Whether using Llama 2 or Mistral, CItruS retrieves the information perfectly, even as the sequence length grows exponentially. This empirically proves that the instruction-aware mechanism successfully prevents Information Neglect.
The authors also tested on the “Needle-in-a-Haystack” task using ROUGE scores (measuring text overlap).

Table 2 confirms the dominance of CItruS. Whether using a cache budget of 768 or 1024, CItruS (both Individual and Shared variants) significantly outperforms the Standard CSE. For example, with Mistral 7B, the ROUGE-1 score jumps from roughly 15.17 (Standard) to 63.47 (Shared Cache).
2. Reading Comprehension (Downstream Tasks)
Synthetic retrieval is one thing, but what about real questions? The authors tested on datasets like Qasper, HotpotQA, and TriviaQA.

Table 5 shows aggregated results.

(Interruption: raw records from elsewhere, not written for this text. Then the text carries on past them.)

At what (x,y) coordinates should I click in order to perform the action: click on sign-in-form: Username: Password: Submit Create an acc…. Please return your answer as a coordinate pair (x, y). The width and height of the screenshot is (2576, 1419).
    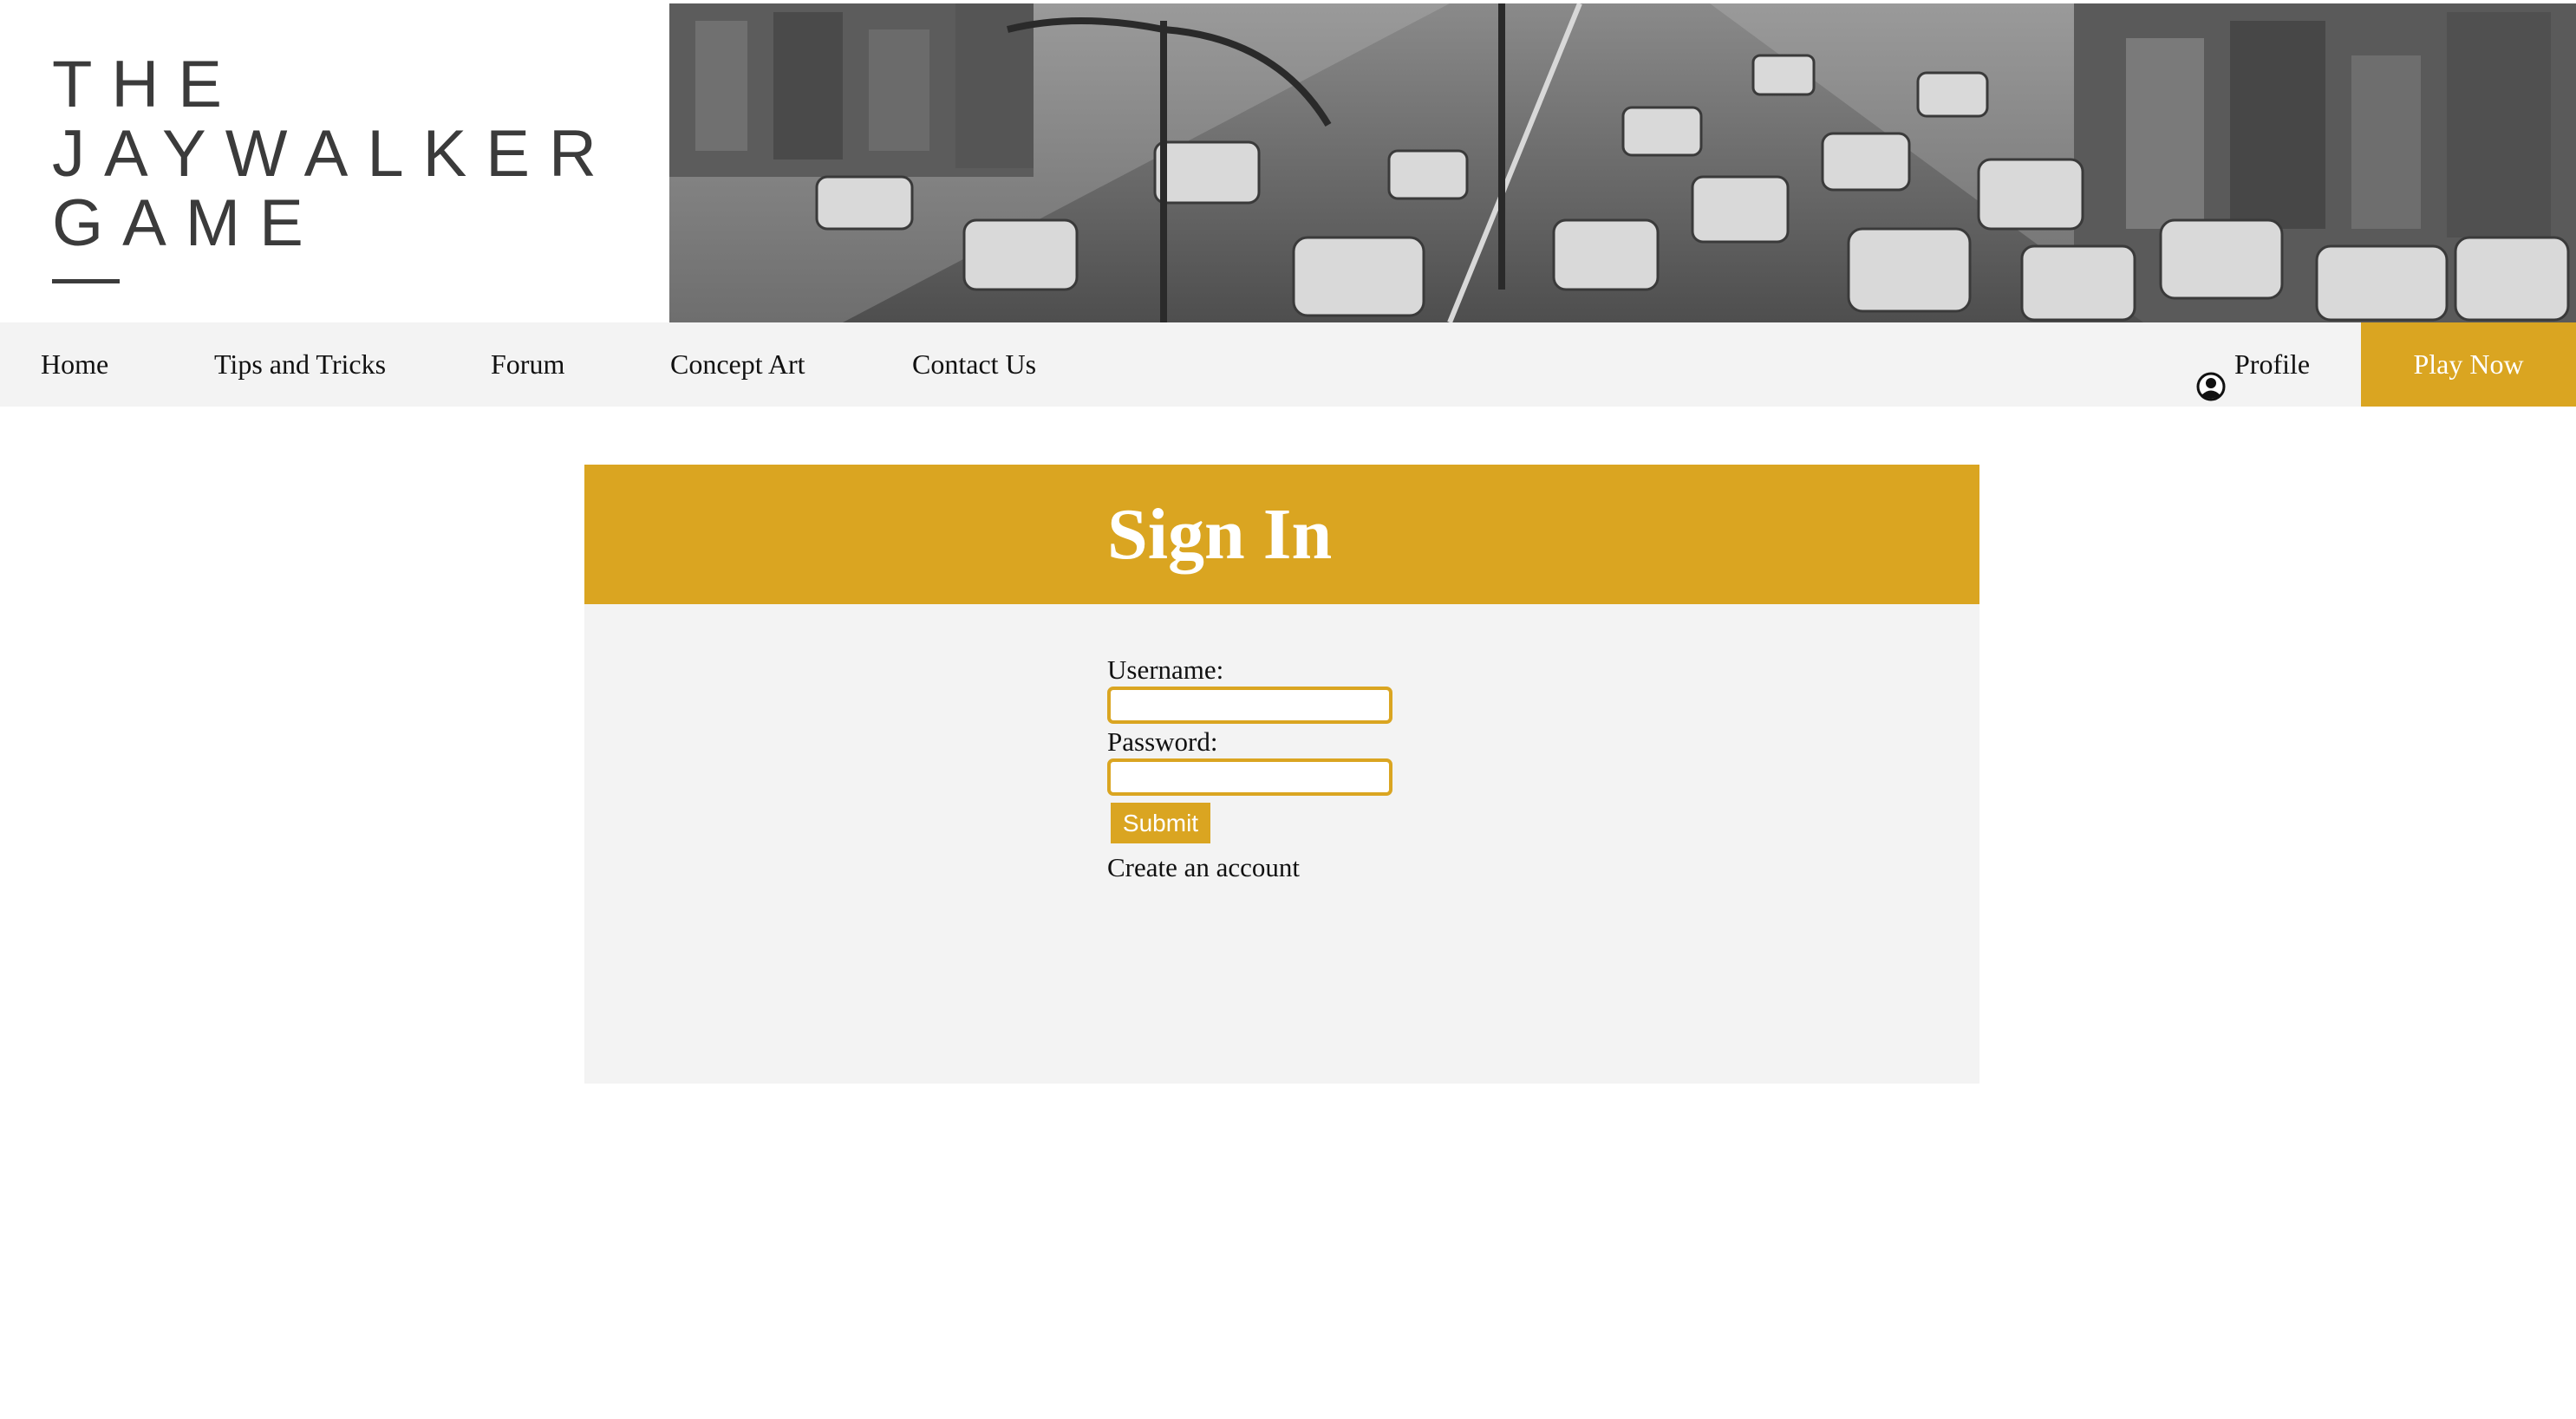
    Looking at the image, I should click on (1281, 769).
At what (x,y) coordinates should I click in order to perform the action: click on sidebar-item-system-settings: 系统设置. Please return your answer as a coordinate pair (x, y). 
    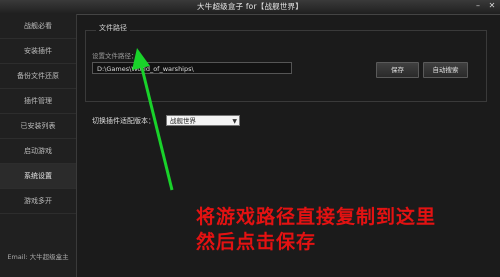
    Looking at the image, I should click on (38, 176).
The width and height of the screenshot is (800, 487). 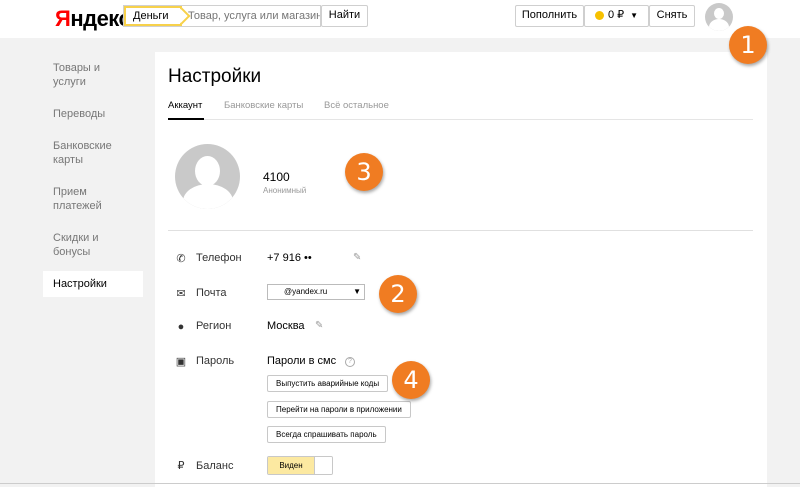 What do you see at coordinates (93, 75) in the screenshot?
I see `sidebar-item-goods: Товары и услуги` at bounding box center [93, 75].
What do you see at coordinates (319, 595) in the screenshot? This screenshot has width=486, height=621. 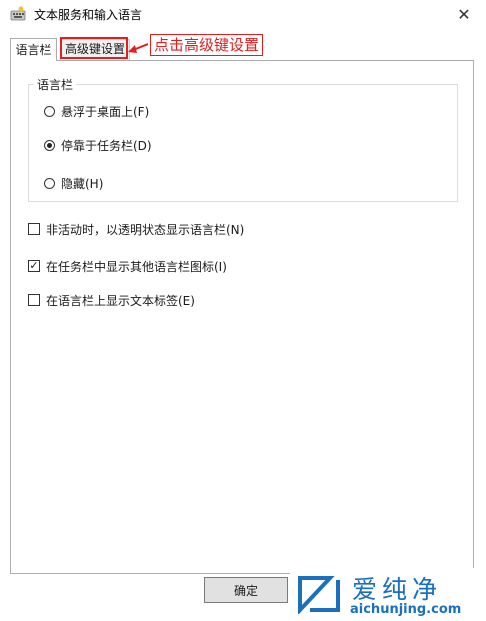 I see `watermark-logo-icon` at bounding box center [319, 595].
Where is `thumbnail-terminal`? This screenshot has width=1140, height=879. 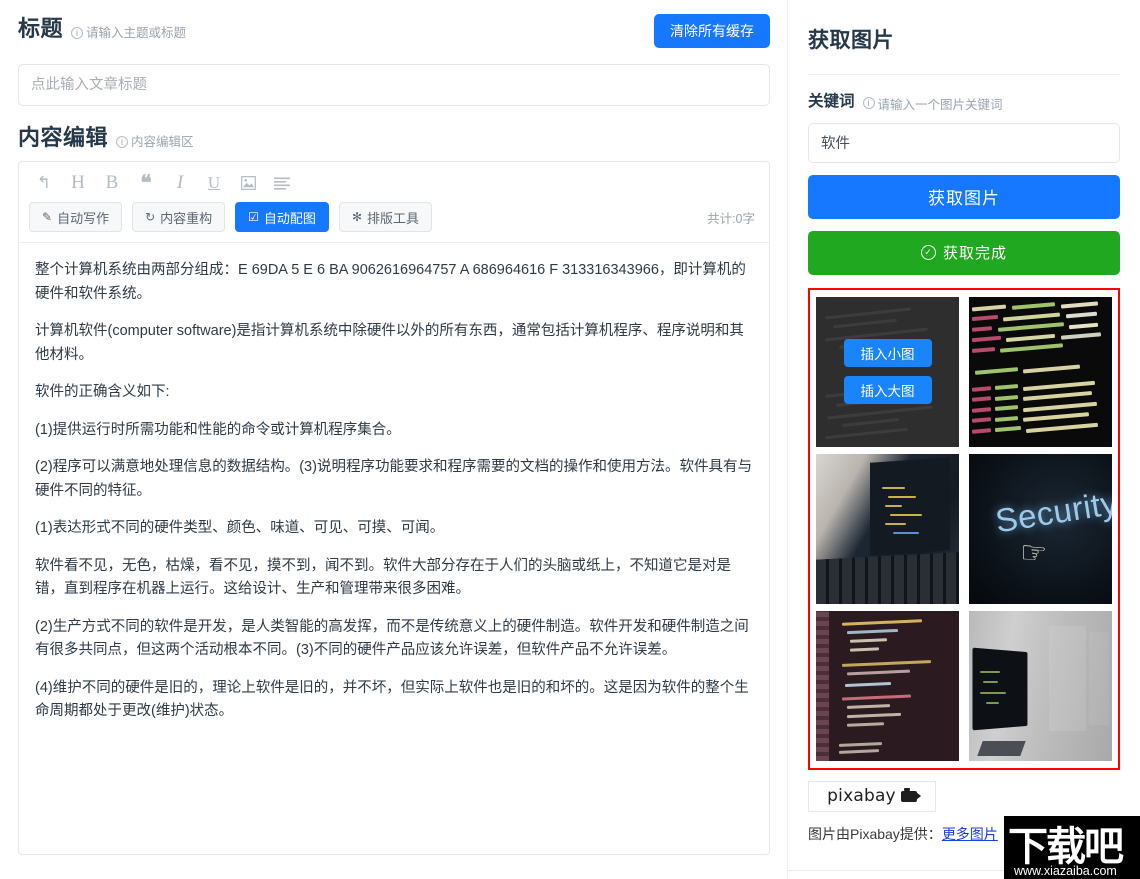
thumbnail-terminal is located at coordinates (1040, 372).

The “Avg Rank” (where 8 is best) shows CItruS consistently at the top.
- Standard CSE performs comparably to baselines like H2O and StreamingLLM.
- CItruS (Shared Cache) consistently achieves the highest ranks (e.g., 7.33/8 for Llama 2 13B on 4k-8k lengths).
This demonstrates that CItruS isn’t just finding simple passkeys; it is preserving the complex semantic information required for answering questions.
3. Language Modeling Fluency
A major concern with altering the cache based on “Instructions” rather than “Context” is that the model might lose its ability to generate fluent English (perplexity). If we optimize too hard for the answer, we might break the grammar.

Figure 7 plots perplexity (lower is better) over token length.
- Blue (Standard CSE) and Orange (Streaming LLM) represent the baselines optimized for fluency.
- Green (Shared Cache CSE) represents CItruS.
The green line tracks almost identically with the baselines. This is a significant finding: using the instruction to select cache states does not degrade the model’s general language modeling capability. It turns out that the states useful for answering the question are also sufficient for maintaining the syntax and flow of the document processing.
Analysis: Position Bias
Does it matter where the “needle” is located? Previous research has shown LLMs suffer from “Lost in the Middle” syndrome.

Figure 8 serves as a heatmap of performance. The x-axis is the needle position, and the y-axis is document length. Darker blue indicates better performance. While CItruS performs very well (mostly dark blue), there is a slight fading in the middle columns. This indicates that while CItruS vastly improves retrieval, the inherent bias of LLMs to focus on the beginning and end of documents persists to some degree. However, compared to baselines that would be completely white (zero retrieval) at these lengths, this is a massive improvement.
Why CItruS Matters
The implications of CItruS are substantial for students and researchers working with LLMs:
- Training-Free: CItruS is an inference-time technique. You do not need to fine-tune Llama or Mistral. You simply change how the KV cache is managed during generation. This makes it accessible and cheap to implement.
- Memory Efficiency: By proving that a Shared Cache works, CItruS shows we don’t need to double our memory requirements to get good retrieval. We just need to be smarter about what we keep.
- Solving Information Neglect: The paper provides a clear theoretical framework (Information Neglect) and a practical solution. It highlights that “importance” in neural networks is relative to the goal (fluency vs. task), not an absolute property of a token.
Conclusion
The “CItruS” paper tackles the critical bottleneck of long-context modeling: the trade-off between memory efficiency and information retention. By identifying “Information Neglect”—the tendency of standard models to discard task-relevant details in favor of local fluency—the authors propose a novel, instruction-aware eviction strategy.
Through the use of Chunked State Eviction and an Instruction-Aware Cache, CItruS allows standard open-source models to process documents containing up to a million tokens and retrieve specific details with near-perfect accuracy. It bridges the gap between the “reading” mind and the “solving” mind of the LLM, ensuring that when the model reads a book, it remembers exactly what you asked it to look for.